Ces questions sont complexes, car elles se situent au croisement de deux logiques. La première est la liberté d'établissement et la caractérisation de l'établissement en droit européen. À ce sujet, les jurisprudences diffèrent selon les champs considérés. La deuxième est la logique propre à la commande publique. Les entreprises qui soumissionnent à des contrats de marché, informatiques ou autres, sont considérées comme des opérateurs économiques. Or, la notion d'opérateur économique est extrêmement large. N'importe quelle entité qui peut produire une offre et soumissionner à un contrat, sans être nécessairement une entreprise, est un opérateur économique. Par conséquent, toute entité publique ou privée, dès lors qu'elle est apte à faire une offre, peut se porter candidate indépendamment de sa localisation ou de son établissement. Ces critères n'apparaissent pas dans la définition des parties à un contrat de commande publique.
La nationalité des opérateurs des sociétés et de leurs filiales est une question également complexe. La jurisprudence a admis un certain nombre d'hypothèses de transfert de sièges sociaux et d'implantation de filiales par rapport à des sociétés mères. L'interface par rapport à la commande publique s'effectue essentiellement selon les conditions d'aptitude. Un acheteur peut invoquer les obligations d'enregistrement au registre du commerce et quant à l'immatriculation sociale et fiscale.
La question de l'abus de droit doit également être examinée avec attention. Face à certains montages fiscaux élaborés par les GAFA, la Cour européenne a ouvert la voie à des localisations qui seraient constitutives d'abus de droit, au terme du droit européen et du droit interne, en tant qu'elles visent à contourner les règlementations existantes. La qualification d'abus de droit devrait être mieux exploitée en matière de commande publique.

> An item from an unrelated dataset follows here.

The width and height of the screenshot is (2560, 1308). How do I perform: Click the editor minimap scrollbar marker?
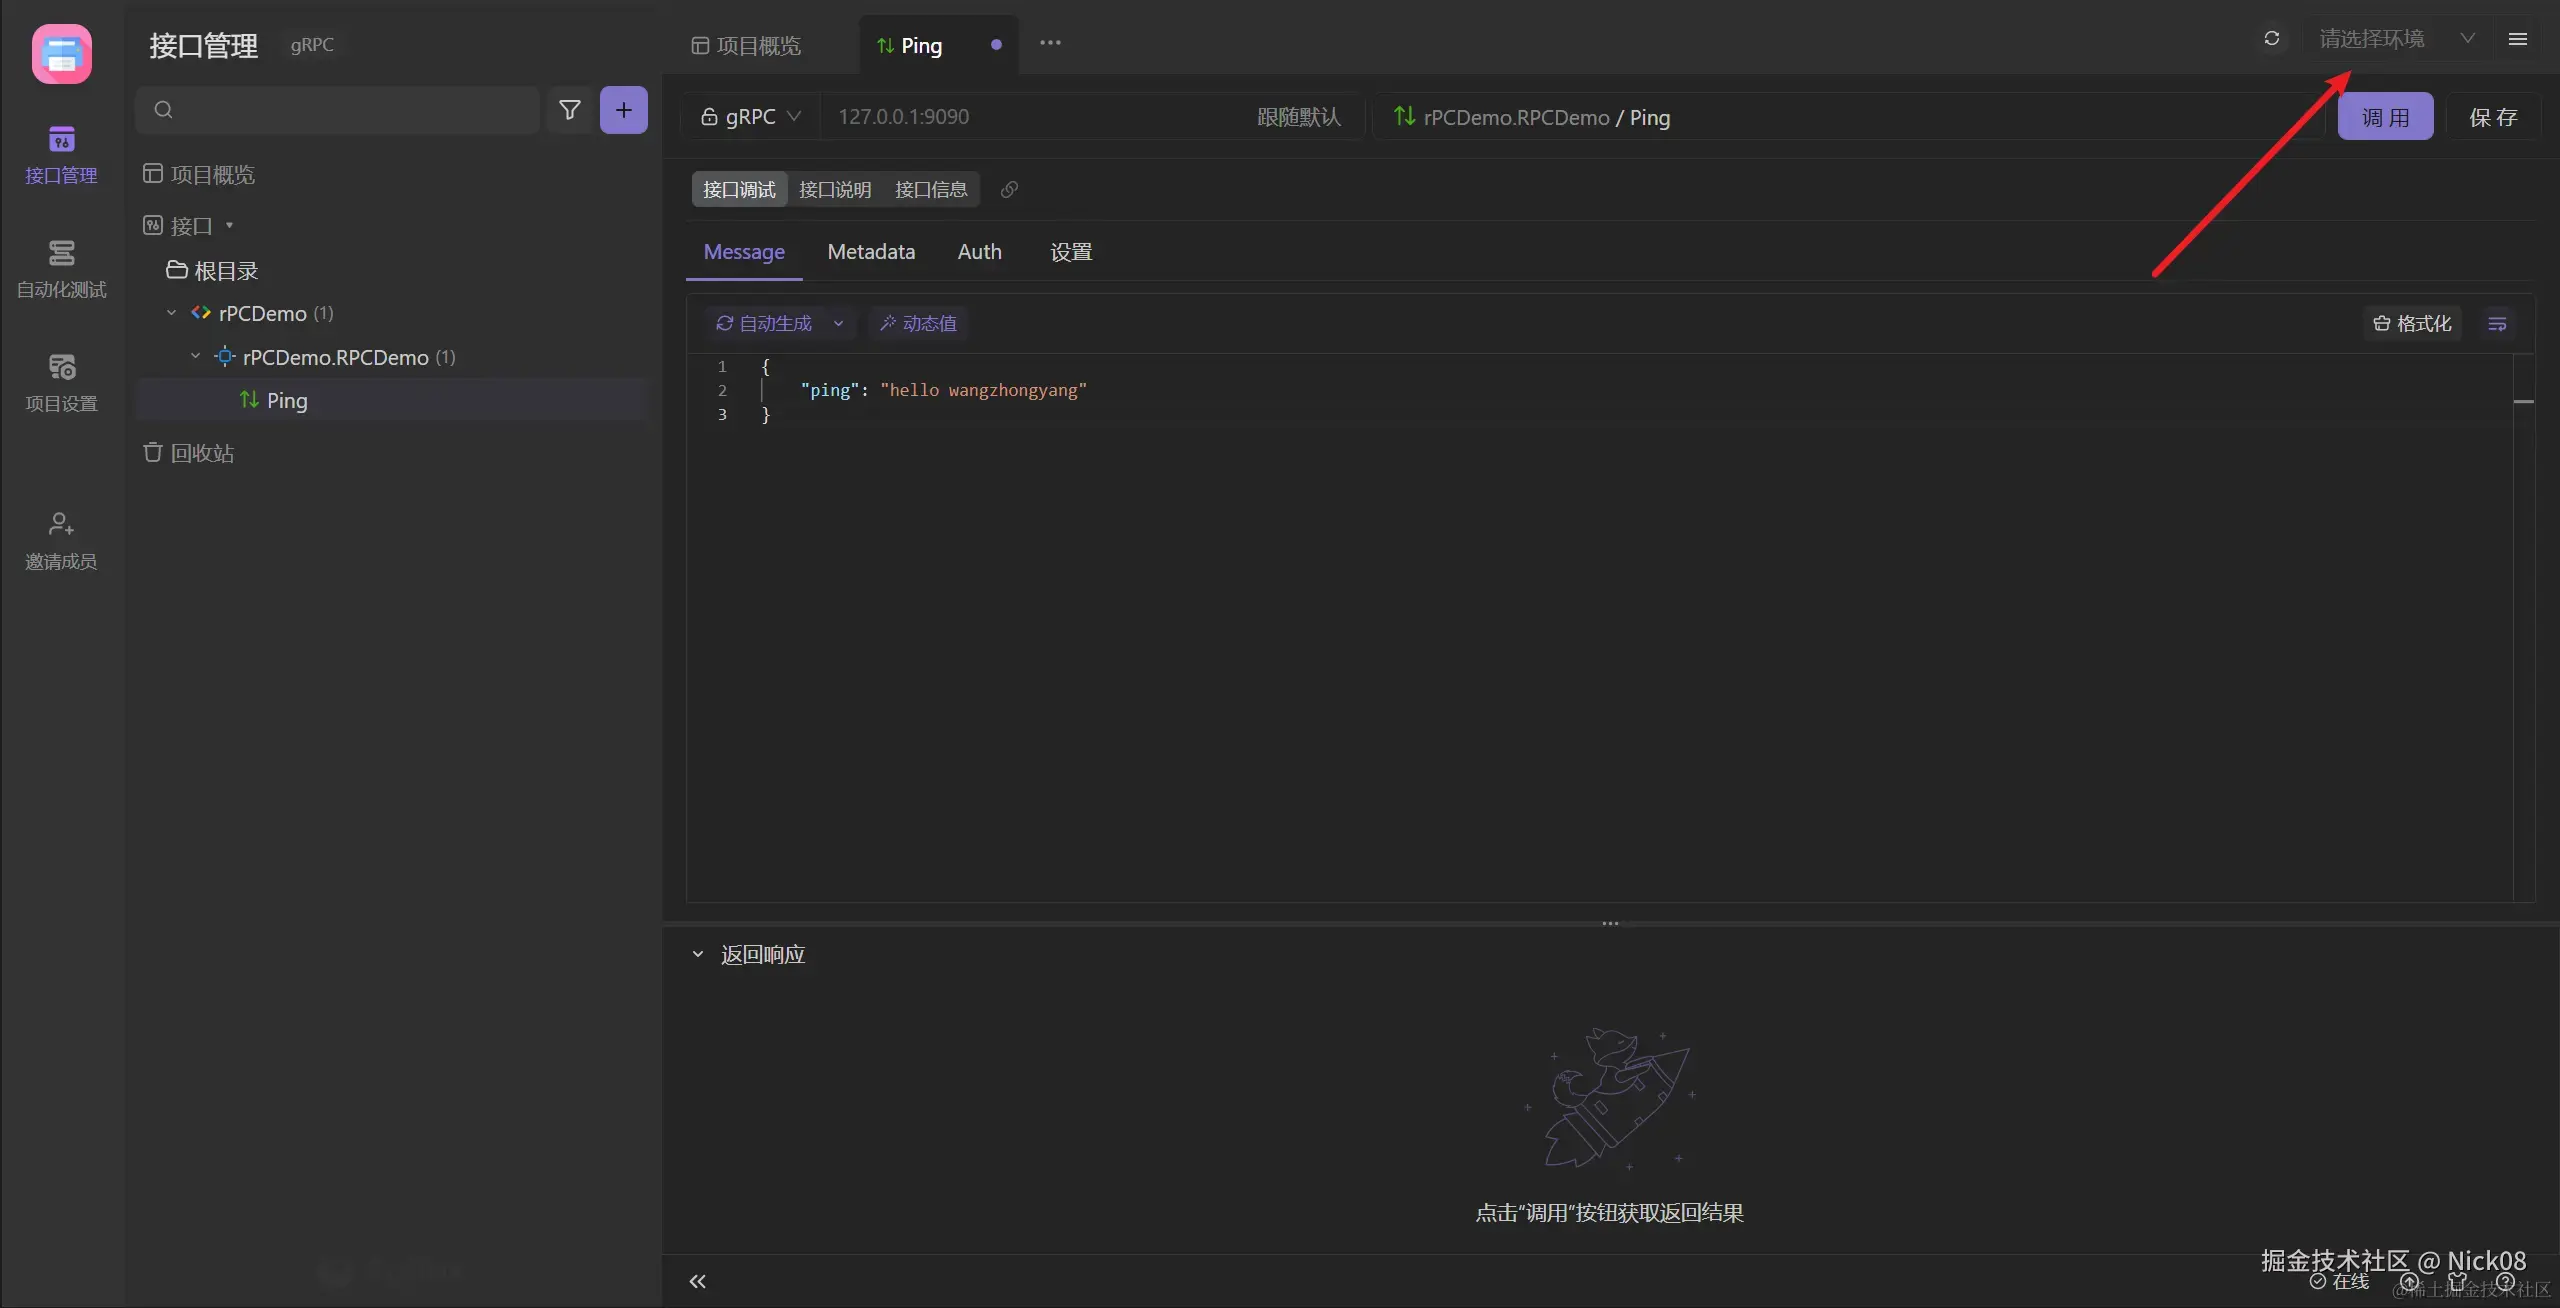[x=2523, y=401]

Enfin, la localisation et les transferts de données nous ramènent à une problématique de « bouclier ». Le risque est le transfert des données européennes aux États-Unis. La jurisprudence Schrems a donné lieu à plusieurs arrêts, dont le dernier de juillet 2020. Nous sommes confrontés à un enjeu de reconnaissance mutuelle : dans quelle mesure peut-on admettre qu'on a un système de protection à peu près équivalent chez des États tiers, en particulier aux États-Unis ? La question est très difficile, car par application du Cloud Act aux États-Unis, les renseignements américains exerceront toujours un contrôle sur les données qui doivent être transmises par les grandes entreprises. La Commission a soulevé récemment les autres questions de la cybersécurité et de la cyberdéfense. La révision des directives de cybersécurité des données et de cyberdéfense est différente du Digital Act. Elle constitue à mon avis un élément de réponse sur lequel le législateur français devrait prendre position.